=== Exercise materials ===
****
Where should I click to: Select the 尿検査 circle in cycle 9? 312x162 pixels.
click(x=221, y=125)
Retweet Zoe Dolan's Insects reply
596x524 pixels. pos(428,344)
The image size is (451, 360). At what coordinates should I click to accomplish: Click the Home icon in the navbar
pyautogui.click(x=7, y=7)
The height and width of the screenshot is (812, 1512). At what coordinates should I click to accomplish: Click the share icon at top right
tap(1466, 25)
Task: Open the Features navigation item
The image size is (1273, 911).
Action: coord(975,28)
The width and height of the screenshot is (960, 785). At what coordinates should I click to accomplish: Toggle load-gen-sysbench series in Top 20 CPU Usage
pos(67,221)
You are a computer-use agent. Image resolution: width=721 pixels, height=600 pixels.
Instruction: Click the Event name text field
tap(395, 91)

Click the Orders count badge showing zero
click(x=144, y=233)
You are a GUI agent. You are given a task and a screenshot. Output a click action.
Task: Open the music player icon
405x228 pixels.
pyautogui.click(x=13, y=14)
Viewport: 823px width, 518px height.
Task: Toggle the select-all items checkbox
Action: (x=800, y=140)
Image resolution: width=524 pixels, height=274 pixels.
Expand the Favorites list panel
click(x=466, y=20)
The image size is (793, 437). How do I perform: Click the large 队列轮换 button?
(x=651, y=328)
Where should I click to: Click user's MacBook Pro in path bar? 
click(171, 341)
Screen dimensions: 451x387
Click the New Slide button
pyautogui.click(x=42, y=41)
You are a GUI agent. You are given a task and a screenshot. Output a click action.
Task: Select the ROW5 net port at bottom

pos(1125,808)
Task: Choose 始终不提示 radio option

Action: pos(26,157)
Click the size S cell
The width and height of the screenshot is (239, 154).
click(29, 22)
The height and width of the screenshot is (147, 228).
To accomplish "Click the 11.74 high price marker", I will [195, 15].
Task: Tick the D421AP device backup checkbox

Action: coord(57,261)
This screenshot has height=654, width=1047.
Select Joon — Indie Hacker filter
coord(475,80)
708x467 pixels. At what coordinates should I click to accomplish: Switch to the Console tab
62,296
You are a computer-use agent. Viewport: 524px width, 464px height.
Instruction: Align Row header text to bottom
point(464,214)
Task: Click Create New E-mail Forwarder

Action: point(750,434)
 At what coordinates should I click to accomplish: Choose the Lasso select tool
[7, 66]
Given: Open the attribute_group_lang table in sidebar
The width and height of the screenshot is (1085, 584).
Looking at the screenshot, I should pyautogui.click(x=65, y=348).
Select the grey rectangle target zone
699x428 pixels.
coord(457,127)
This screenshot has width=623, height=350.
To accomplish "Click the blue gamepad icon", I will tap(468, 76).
****
=== Brief ===
Print every one of the entries above again, line for line, with no changes.

=== Response ===
Where should I click to: Select the 尿検査 circle in cycle 9? 312x162 pixels.
click(x=221, y=125)
Retweet Zoe Dolan's Insects reply
596x524 pixels. pos(428,344)
The image size is (451, 360). At what coordinates should I click to accomplish: Click the Home icon in the navbar
pyautogui.click(x=7, y=7)
The height and width of the screenshot is (812, 1512). At what coordinates should I click to accomplish: Click the share icon at top right
tap(1466, 25)
Task: Open the Features navigation item
The image size is (1273, 911).
Action: coord(975,28)
The width and height of the screenshot is (960, 785). At what coordinates should I click to accomplish: Toggle load-gen-sysbench series in Top 20 CPU Usage
pos(67,221)
You are a computer-use agent. Image resolution: width=721 pixels, height=600 pixels.
Instruction: Click the Event name text field
tap(395, 91)

Click the Orders count badge showing zero
click(x=144, y=233)
You are a GUI agent. You are given a task and a screenshot. Output a click action.
Task: Open the music player icon
405x228 pixels.
pyautogui.click(x=13, y=14)
Viewport: 823px width, 518px height.
Task: Toggle the select-all items checkbox
Action: (x=800, y=140)
Image resolution: width=524 pixels, height=274 pixels.
Expand the Favorites list panel
click(x=466, y=20)
The image size is (793, 437). How do I perform: Click the large 队列轮换 button?
(x=651, y=328)
Where should I click to: Click user's MacBook Pro in path bar? 
click(171, 341)
Screen dimensions: 451x387
Click the New Slide button
pyautogui.click(x=42, y=41)
You are a GUI agent. You are given a task and a screenshot. Output a click action.
Task: Select the ROW5 net port at bottom

pos(1125,808)
Task: Choose 始终不提示 radio option

Action: pos(26,157)
Click the size S cell
The width and height of the screenshot is (239, 154).
click(29, 22)
The height and width of the screenshot is (147, 228).
To accomplish "Click the 11.74 high price marker", I will [195, 15].
Task: Tick the D421AP device backup checkbox

Action: coord(57,261)
This screenshot has height=654, width=1047.
Select Joon — Indie Hacker filter
coord(475,80)
708x467 pixels. At what coordinates should I click to accomplish: Switch to the Console tab
62,296
You are a computer-use agent. Viewport: 524px width, 464px height.
Instruction: Align Row header text to bottom
point(464,214)
Task: Click Create New E-mail Forwarder

Action: point(750,434)
 At what coordinates should I click to accomplish: Choose the Lasso select tool
[7, 66]
Given: Open the attribute_group_lang table in sidebar
The width and height of the screenshot is (1085, 584).
Looking at the screenshot, I should pyautogui.click(x=65, y=348).
Select the grey rectangle target zone
699x428 pixels.
coord(457,127)
This screenshot has width=623, height=350.
To accomplish "Click the blue gamepad icon", I will tap(468, 76).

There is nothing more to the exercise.